まだ、巽を過去のことと思い返すには辛い。余りにもその思い出は生々しく薫の心に残っている。
けれど、いつかは過去のこととして受け止めることができると、薫は信じていた。
まるでそこだけ時間が止まっているかのように静かなアルディの庭園で、ゆっくりと夢の世界から現実へ戻る練習をしていた。
まだシャルルの下を離れるのは不安だった。
そんなことを考えるくらいに、薫はシャルルを頼っていた。
意地悪なほどに冷ややかな声は、この心の曇りを一気に流し去ってくれるようで、心地よかった。
硬質の甘さは、哀しさと怒りで一杯になった心の中に染み渡って、優しくそれらを解きほぐして、今を切り開いた。
そんな毎日を、薫はただただ、アルディの広い邸内で過ごした。



その日はうららかな秋晴れで、薫は遠回りをして庭を歩くことにした。
空は澄み切り、どこまでも青く美しい。
秋とは思えないほどの暑い日差しの下を散歩し、薫はふと眩暈を感じた。
薫は散歩を中断し、丁寧に手入れされた芝生に踏み込み、本を読むための木陰を探す。
もう少し行けば、温室へ続く小道にでる。そこには、ちょうどよい木陰があるはずだ。
そんなことを考えながら、何気なく空を仰ぎ、そこで薫は激しい眩暈を感じて芝生の上に倒れこんだ。

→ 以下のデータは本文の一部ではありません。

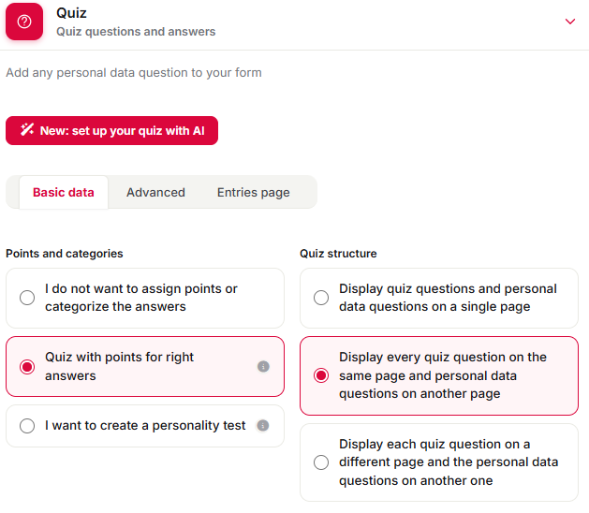This screenshot has width=589, height=513.
Task: Click 'Quiz questions and answers' subtitle
Action: (136, 32)
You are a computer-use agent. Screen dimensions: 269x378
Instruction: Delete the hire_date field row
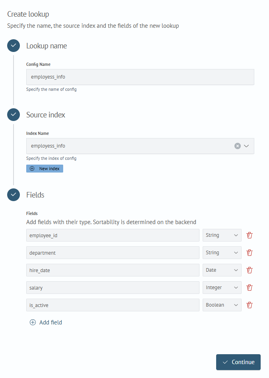click(250, 270)
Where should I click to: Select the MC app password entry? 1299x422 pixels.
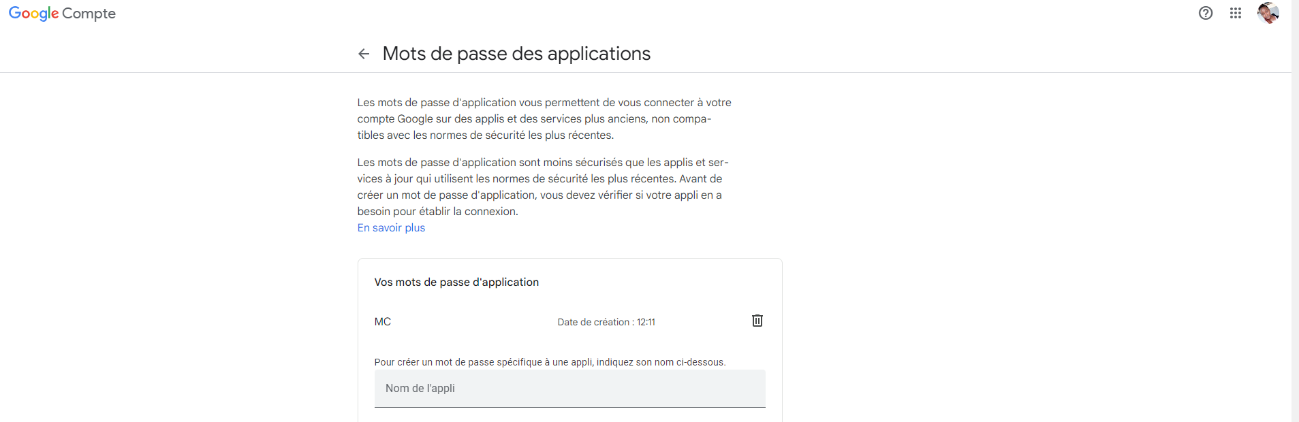383,322
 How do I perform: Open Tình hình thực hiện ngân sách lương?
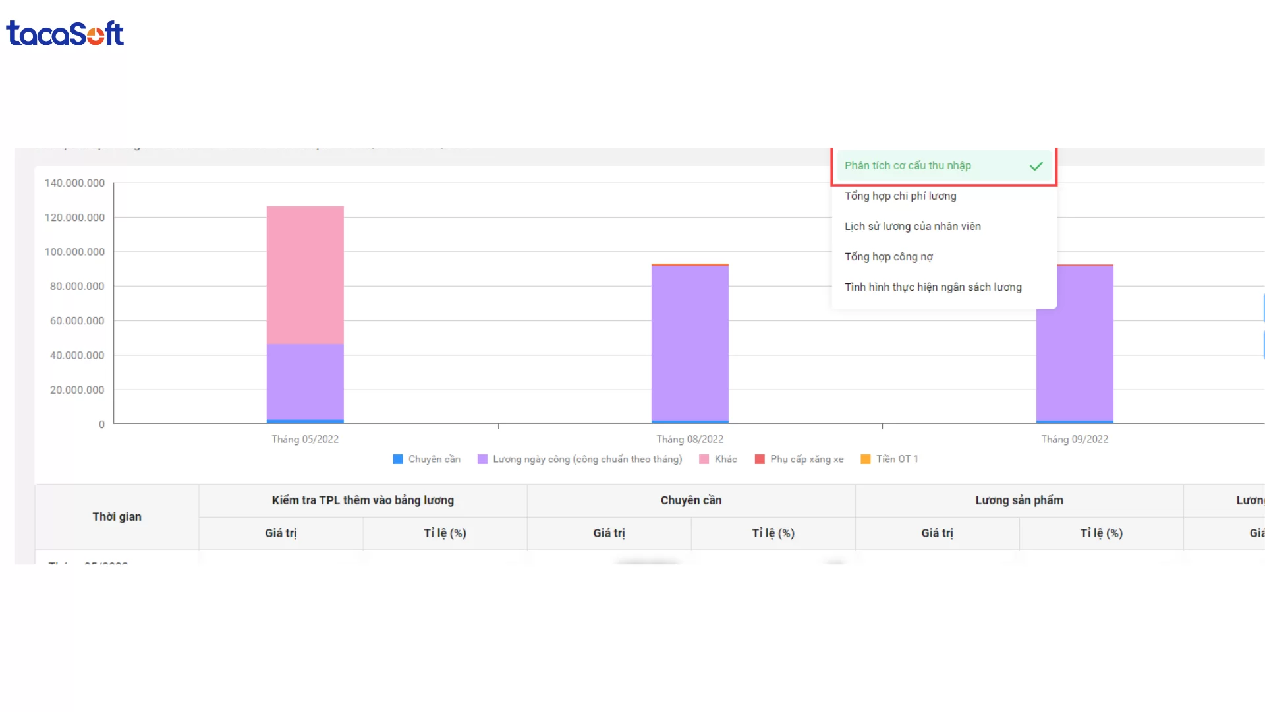point(933,287)
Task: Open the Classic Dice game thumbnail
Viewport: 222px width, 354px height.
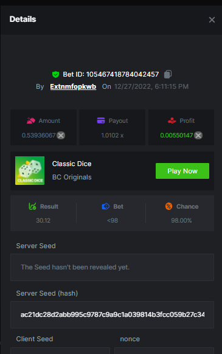Action: [x=30, y=171]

目覚めたのは自室のベッドだった。カーテンが引かれた室内は太陽光がさえぎられ、ベッドサイドに優しいライトがともされていた。
目覚めても、嘔吐感を伴う眩暈は治まる気配を見せなかった。
ベッドサイドには、いつもの通りエビアンが置いてあった。
ゆっくりと身体を起こしてクッションに身を預け、薫はエビアンを取り上げて、一気に飲み下した。
喉を通り過ぎる冷たい水のお陰で、少しだけ身体が平衡感覚を取り戻したように思う。
低血圧のためか、眩暈を感じることは多かったが、身体の中枢を揺るがすような激しい眩暈は初めてだった。
またエビアンを口に含みながら、収まりきらない眩暈に瞼を閉ざした。



そして時を同じくして、シャルルは絶望に瞼を閉ざした。普段でも白い顔色は、ショックの為にさらに青ざめて見えた。

「………シャルル様…………」
血液検査の結果を確認した助手が、緊張した声を投げかけた。
手渡された結果に目を通し、シャルルはかすかに首を振った。
それは信じられないとも、また信じたくないというようにも見えた。
一度目を通せば、その全てが記憶される。もう彼に出力されたデータは必要なかった。
珍しく乱暴にカルテをデスクに投げると、どっさりとソファに腰掛けた。
庭で倒れていた彼女の様子を初めに診たときに、微かな危惧を覚えたのだ。
血液検査の結果が、その予感が外れていなかったことを無情に知らせる。
知りたくなかった事実。心の片隅で、何かの間違いであればいいと願った。
もちろん、それが真実であることは、誰よりも彼が一番良くわかってはいたのだ。

どうやって、本人に告げろというのか。


大きなため息と共に天を仰ぎ、シャルルは神を呪った。

なぜ、あなたはそうやって彼女を苦しめるのか………。

神からの回答など、あろうはずがないこともまた、彼が一番良くわかっていたのだ。



まだ眠っているかもしれない薫に配慮して、シャルルはノックをせずに静かに扉を押し開いた。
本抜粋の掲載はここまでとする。